How to Reduce Your Risk of Heart Disease
Family history and age are risks associated with cardiovascular disease that you can't do much about. However, many other risks for heart disease and stroke can be greatly reduced through lifestyle changes. These modifiable risks include being overweight or obese, having diabetes, having high blood pressure, having high cholesterol levels, having a sedentary lifestyle, and smoking.

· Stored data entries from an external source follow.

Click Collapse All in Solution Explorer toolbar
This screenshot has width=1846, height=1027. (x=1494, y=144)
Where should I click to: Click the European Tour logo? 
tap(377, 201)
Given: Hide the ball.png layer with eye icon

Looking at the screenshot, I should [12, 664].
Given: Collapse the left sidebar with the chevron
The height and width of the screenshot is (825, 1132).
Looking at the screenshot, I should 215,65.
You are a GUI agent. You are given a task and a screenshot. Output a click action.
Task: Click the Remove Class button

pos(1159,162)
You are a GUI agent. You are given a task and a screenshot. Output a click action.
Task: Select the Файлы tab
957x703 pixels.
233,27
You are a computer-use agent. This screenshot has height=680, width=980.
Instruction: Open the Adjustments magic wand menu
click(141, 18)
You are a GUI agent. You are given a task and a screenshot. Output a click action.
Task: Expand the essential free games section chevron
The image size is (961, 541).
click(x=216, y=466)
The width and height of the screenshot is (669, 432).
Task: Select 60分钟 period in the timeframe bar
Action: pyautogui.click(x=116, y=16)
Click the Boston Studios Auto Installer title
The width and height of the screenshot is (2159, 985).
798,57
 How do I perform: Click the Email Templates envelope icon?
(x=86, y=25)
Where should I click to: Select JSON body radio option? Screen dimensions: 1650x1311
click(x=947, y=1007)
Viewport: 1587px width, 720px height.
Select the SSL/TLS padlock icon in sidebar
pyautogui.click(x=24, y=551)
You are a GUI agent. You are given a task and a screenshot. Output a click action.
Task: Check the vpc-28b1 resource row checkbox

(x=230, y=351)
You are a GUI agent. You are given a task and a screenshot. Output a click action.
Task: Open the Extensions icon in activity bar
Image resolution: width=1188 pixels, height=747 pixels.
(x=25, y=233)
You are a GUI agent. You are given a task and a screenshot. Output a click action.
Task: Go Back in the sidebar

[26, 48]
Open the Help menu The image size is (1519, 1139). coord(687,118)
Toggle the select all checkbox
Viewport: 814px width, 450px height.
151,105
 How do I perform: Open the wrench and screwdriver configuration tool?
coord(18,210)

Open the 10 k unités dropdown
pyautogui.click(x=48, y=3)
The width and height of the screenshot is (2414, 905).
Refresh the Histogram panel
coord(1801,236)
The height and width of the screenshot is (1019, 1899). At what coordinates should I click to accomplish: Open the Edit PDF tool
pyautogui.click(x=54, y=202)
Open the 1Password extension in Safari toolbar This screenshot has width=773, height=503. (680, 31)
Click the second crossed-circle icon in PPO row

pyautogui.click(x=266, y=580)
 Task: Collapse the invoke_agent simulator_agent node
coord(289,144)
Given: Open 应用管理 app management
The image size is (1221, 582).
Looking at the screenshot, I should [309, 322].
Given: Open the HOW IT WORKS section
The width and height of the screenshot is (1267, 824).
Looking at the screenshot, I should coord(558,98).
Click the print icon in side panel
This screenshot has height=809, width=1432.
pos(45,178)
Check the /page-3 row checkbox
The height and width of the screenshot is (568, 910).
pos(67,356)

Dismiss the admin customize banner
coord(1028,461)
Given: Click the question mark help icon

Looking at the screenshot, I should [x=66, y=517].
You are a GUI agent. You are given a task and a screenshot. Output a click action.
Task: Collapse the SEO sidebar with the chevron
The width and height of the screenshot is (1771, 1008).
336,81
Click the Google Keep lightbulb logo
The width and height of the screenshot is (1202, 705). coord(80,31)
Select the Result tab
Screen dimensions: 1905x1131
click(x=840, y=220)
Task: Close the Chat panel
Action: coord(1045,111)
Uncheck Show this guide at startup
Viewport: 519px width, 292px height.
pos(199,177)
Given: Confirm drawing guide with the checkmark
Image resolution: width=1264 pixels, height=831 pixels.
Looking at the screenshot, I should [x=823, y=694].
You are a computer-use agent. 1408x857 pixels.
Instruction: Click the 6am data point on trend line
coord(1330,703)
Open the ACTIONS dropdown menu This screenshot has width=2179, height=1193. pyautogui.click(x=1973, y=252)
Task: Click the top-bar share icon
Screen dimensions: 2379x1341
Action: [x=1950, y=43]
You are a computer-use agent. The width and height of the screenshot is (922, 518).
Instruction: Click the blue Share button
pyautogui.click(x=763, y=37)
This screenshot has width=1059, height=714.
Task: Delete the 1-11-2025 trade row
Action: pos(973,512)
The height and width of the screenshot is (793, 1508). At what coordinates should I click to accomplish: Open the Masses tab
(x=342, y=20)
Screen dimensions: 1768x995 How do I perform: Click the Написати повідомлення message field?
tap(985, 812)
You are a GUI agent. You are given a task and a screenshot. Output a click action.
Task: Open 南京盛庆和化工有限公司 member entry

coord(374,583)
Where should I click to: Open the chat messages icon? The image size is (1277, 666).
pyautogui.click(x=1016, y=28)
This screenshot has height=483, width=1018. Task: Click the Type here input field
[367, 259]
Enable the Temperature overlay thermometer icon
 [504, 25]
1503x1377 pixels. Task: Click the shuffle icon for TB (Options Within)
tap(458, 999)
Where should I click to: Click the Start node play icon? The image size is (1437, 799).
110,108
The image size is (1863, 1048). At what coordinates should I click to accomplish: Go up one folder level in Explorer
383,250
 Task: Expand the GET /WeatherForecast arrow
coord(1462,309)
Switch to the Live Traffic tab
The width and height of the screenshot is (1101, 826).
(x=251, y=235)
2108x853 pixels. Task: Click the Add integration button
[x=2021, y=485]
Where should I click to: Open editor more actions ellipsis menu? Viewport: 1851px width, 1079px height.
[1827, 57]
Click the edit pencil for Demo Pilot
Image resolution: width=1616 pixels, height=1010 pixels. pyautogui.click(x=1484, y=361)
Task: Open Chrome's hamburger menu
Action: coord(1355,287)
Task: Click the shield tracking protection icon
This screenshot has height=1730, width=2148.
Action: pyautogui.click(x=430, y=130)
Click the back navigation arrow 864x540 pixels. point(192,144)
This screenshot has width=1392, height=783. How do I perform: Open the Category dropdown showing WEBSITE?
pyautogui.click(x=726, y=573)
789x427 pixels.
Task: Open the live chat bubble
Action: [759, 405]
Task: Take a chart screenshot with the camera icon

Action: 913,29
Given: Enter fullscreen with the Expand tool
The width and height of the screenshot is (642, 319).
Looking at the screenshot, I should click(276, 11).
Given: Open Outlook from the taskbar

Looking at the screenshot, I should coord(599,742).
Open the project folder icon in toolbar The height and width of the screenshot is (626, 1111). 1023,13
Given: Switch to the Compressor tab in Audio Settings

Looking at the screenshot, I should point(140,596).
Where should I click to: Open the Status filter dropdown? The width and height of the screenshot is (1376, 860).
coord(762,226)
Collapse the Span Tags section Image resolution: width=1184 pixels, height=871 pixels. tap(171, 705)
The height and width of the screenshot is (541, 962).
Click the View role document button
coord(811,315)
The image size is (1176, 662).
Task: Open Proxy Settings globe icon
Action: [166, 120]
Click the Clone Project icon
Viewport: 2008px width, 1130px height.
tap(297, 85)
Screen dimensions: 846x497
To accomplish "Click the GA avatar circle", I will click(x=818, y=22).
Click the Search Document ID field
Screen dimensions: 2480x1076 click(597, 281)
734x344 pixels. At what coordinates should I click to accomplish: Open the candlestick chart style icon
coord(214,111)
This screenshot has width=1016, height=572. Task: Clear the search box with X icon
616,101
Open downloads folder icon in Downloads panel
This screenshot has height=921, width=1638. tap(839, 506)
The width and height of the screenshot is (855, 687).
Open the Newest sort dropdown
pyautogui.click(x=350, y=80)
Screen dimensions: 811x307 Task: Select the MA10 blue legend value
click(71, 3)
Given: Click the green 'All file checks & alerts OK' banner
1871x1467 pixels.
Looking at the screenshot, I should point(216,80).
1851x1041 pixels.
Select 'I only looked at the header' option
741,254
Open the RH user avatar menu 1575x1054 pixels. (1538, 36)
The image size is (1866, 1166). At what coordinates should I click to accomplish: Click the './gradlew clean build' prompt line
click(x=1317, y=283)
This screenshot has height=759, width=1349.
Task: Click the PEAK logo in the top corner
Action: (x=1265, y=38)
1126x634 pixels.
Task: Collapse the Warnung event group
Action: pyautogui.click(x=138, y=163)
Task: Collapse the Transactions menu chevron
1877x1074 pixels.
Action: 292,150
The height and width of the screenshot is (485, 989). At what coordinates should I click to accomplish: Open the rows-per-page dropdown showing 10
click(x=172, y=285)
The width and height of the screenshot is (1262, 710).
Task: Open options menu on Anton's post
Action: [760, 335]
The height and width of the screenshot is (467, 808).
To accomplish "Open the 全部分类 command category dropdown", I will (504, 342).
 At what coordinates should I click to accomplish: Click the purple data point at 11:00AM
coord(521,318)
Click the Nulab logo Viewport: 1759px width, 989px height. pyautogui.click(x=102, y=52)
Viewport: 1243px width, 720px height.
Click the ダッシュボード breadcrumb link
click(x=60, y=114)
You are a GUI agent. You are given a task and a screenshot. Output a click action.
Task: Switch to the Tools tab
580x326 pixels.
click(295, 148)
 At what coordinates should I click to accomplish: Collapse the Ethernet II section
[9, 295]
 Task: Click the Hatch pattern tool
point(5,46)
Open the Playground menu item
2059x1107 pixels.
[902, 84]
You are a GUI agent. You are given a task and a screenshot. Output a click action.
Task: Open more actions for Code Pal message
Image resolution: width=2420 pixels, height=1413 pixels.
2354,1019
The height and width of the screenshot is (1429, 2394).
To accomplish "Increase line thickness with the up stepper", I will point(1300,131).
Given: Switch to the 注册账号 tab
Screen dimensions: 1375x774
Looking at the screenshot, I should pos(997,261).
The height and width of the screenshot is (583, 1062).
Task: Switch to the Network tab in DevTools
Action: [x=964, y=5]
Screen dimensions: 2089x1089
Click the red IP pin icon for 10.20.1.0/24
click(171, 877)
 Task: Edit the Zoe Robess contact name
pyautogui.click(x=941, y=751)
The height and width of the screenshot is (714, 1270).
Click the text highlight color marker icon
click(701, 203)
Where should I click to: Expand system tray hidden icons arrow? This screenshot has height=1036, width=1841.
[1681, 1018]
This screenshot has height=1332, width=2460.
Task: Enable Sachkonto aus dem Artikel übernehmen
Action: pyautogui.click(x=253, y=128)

Here are some of the most important changes you can make:
Don't smoke, and if you do, quit.
People who smoke are more likely to have a heart attack than are non-smokers. Smoking also boosts the risk of stroke and cancer. If you need help quitting, call the toll-free Wisconsin Tobacco Quitline at 1-877-270-7867.
Eat for heart health.
Choose a diet low in fat, sodium, and cholesterol that includes whole grains and at least 5 servings of fruits and vegetables per day.
Aim for a healthy weight.
It's important for a long, vigorous life. Overweight and obesity cause many preventable deaths.
Make a commitment to be more physically active. Try to get 30 minutes of moderate-intensity activity on most days of the week.
Know your numbers.
Ask your health care professional to check your blood pressure, cholesterol and blood sugar levels. Work with them to improve any numbers that are not normal.